Assange agrees to plead guilty in exchange for release, ending standoff with U.S.
Julian Assange, the founder of WikiLeaks, agreed to plead guilty Monday to a single felony count of illegally obtaining and disclosing national security material in exchange for his release from a British prison, ending his long and bitter standoff with the United States.
Assange, 52, was granted his request to appear before a federal judge at one of the more remote outposts of the federal judiciary, the courthouse in Saipan, the capital of the Northern Mariana Islands, according to a brief court filing made public late Monday. He is expected to be sentenced to about five years, the equivalent of the time he has already served in Britain, according to a law enforcement official familiar with the terms of the agreement.
It was a fitting final twist in the case against Assange, who doggedly opposed extradition to the U.S. mainland. The islands are a U.S. commonwealth in the middle of the Pacific Ocean — and much closer to Assange’s native Australia, where he is a citizen, than courts in the continental United States or Hawaii.

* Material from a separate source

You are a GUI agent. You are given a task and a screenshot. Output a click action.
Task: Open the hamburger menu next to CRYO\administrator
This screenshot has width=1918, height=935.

Shortly after the deal was disclosed, WikiLeaks said Assange had left London. Assange is scheduled to appear in Saipan at 9 a.m. Wednesday and is expected to fly back to Australia “at the conclusion of the proceedings,” Matthew J. McKenzie, an official in the Justice Department’s counterterrorism division, wrote in a letter to the judge in the case.
Barring last-minute snags, the deal would bring to an end a prolonged battle that began after Assange became alternately celebrated and reviled for revealing state secrets in the 2010s.
Those included material about U.S. military activity in Iraq and Afghanistan, as well as confidential cables shared among diplomats. During the 2016 campaign, WikiLeaks released thousands of emails stolen from the Democratic National Committee, leading to revelations that embarrassed the party and Hillary Clinton’s campaign.
In 2019, a federal grand jury indicted Assange on 18 counts related to WikiLeaks’ dissemination of a broad array of national security documents. Those included a trove of materials sent to the organization by Chelsea Manning, a former U.S. Army intelligence analyst who handed over information about military planning and operations nearly a decade earlier.
If convicted, Assange could have faced a maximum of 170 years in a federal prison. Until Monday evening, Assange had been held in Belmarsh, one of Britain’s highest-security prisons, in southeast London.
His release was not unexpected. This year, Australian Prime Minister Anthony Albanese suggested that U.S. prosecutors needed to conclude the case, and U.S. President Joe Biden signaled that he was open to a rapid resolution. Top officials at the Justice Department accepted an agreement with no additional prison time because Assange had already served longer than most people charged with a similar offense — in this case, more than five years in prison in Britain.
Soon after the charges were unsealed in 2019, the London Metropolitan Police entered Ecuador’s embassy, where Assange had sought sanctuary years earlier to avoid extradition to Sweden, where he faced accusations of sexual assault. He has been held in custody since, as his legal team has fought the Justice Department’s efforts to extradite him.
After weeks of negotiations, Assange is pleading guilty to one of the charges in the indictment — conspiracy to disseminate national defense information — which carries a sentence of up to 10 years in prison.
Assange and his supporters have long argued that his efforts to obtain and publicly release sensitive national security information was in the public interest and deserved the same First Amendment protections afforded to investigative journalists.
In 2021, a coalition of civil-liberties and human-rights groups urged the Biden administration to drop its efforts to extradite him from Britain and prosecute him, calling the case “a grave threat” to press freedom.
Much of the conduct he is accused of is what “journalists engage in routinely,” the group argued. “News organizations frequently and necessarily publish classified information in order to inform the public of matters of profound public significance.”
But U.S. officials argued that Assange’s actions went far beyond news gathering, putting national security at risk. The material furnished by Manning, prosecutors claimed, endangered the lives of service members and Iraqis who worked with the military, and made it harder for the country to counter external threats.